Panasonic just unveiled an improved solar panel to power cars. The panel will be used for the first solar roof model of the Toyota Prius, the Prius Prime, which is slated for release this year. The new product, called HIT™ Photovoltaic Module for Automobile, will reportedly allow the Prius Prime to be powered by a 180 W solar module, which will recharge the car’s powertrain battery in addition to its 12 V battery. Previous attempts by Toyota to create a solar roof model had managed to generate a mere 50 W — only enough to power vehicle’s fans for air conditioning.

 

According to Toyota, the addition of the solar panel will increase the Prius’ efficiency by up to 10 percent. In ideal conditions, the battery will add 3.5 km (2.2 mi) of electric range.

The solar outfitted Prius is still unavailable in the US since the material used for the solar panels have yet to pass US crash tests. But the manufacturer is already working on a solution.

SOLAR POWERED TESLAS

Not to be left behind, Elon Musk has announced that the Tesla Model 3 will also likely feature this solar roof option. This isn’t surprising, given that Panasonic has been providing solar and battery cells to the car manufacturer.

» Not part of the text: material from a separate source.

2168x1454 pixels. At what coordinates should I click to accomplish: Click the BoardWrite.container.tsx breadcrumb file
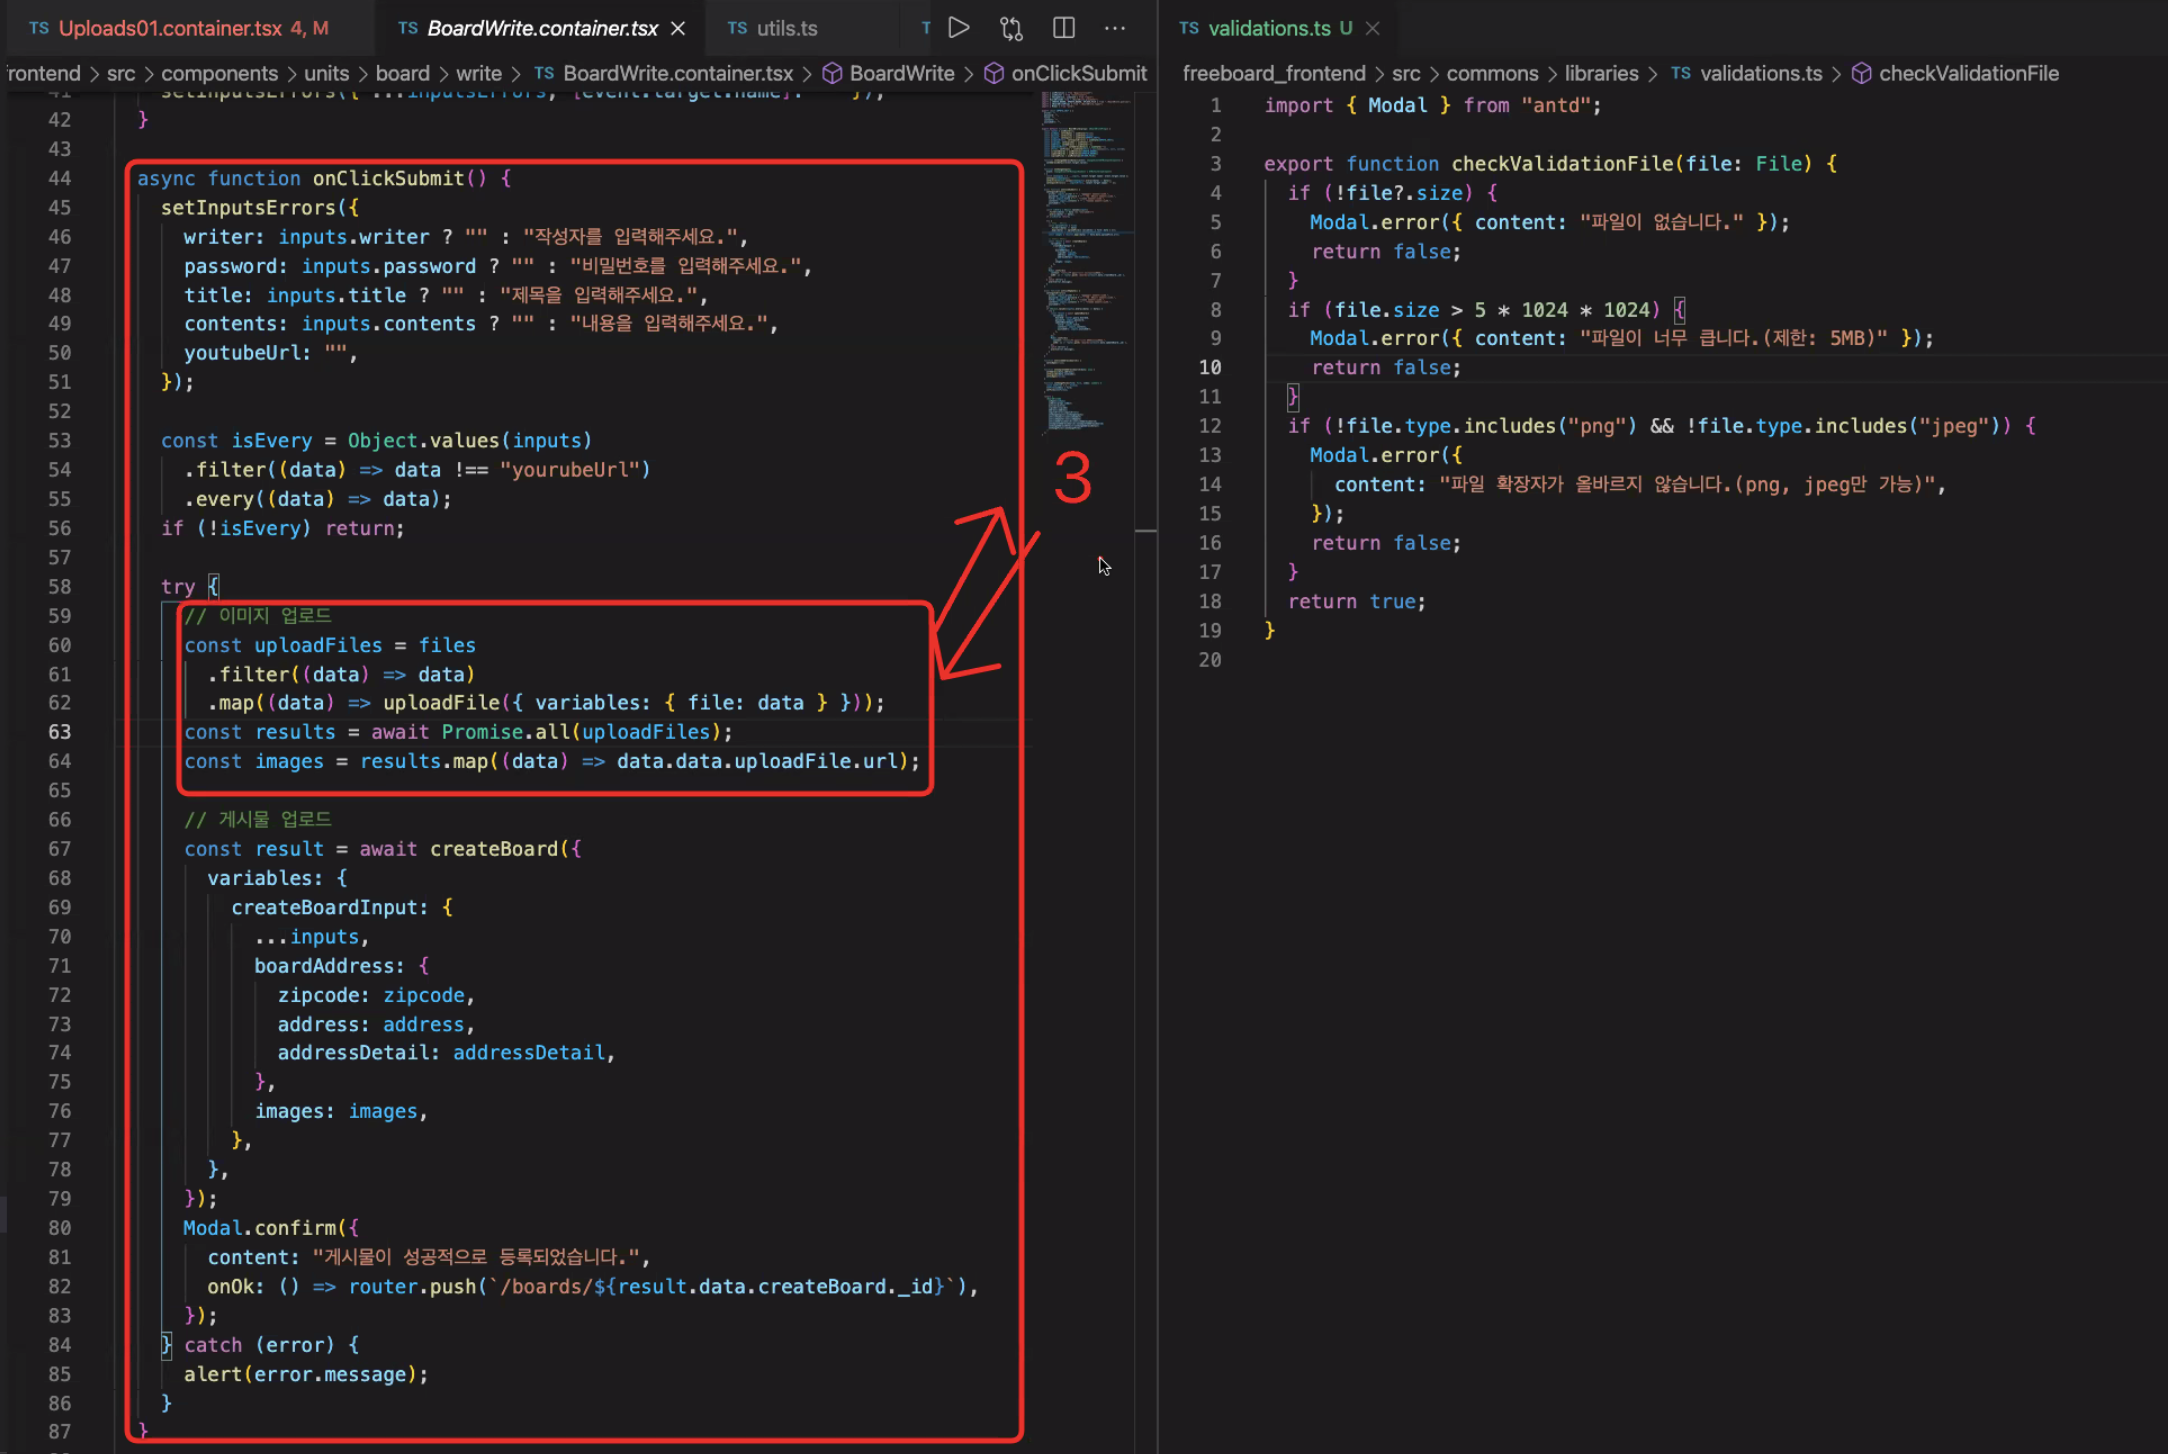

As Tesla works toward improving their electric vehicles’ performance and reliability, the company’s researchers are also gunning for sophisticated and advanced features such as Autopilot. Tesla hopes to achieve Level 5 autonomy by the end of the year. The company is also poised to enter the ride-sharing market with its own fleet of self-driving cars.

Tesla has shown its commitment to ushering in a new era in energy, both on and off the road, thanks to their recent innovations and initiatives geared towards solar power and energy storage. Now that Toyota is joining in the transition from fossil fuels to renewable energy, we can only hope that other car manufacturers will begin making the switch as well.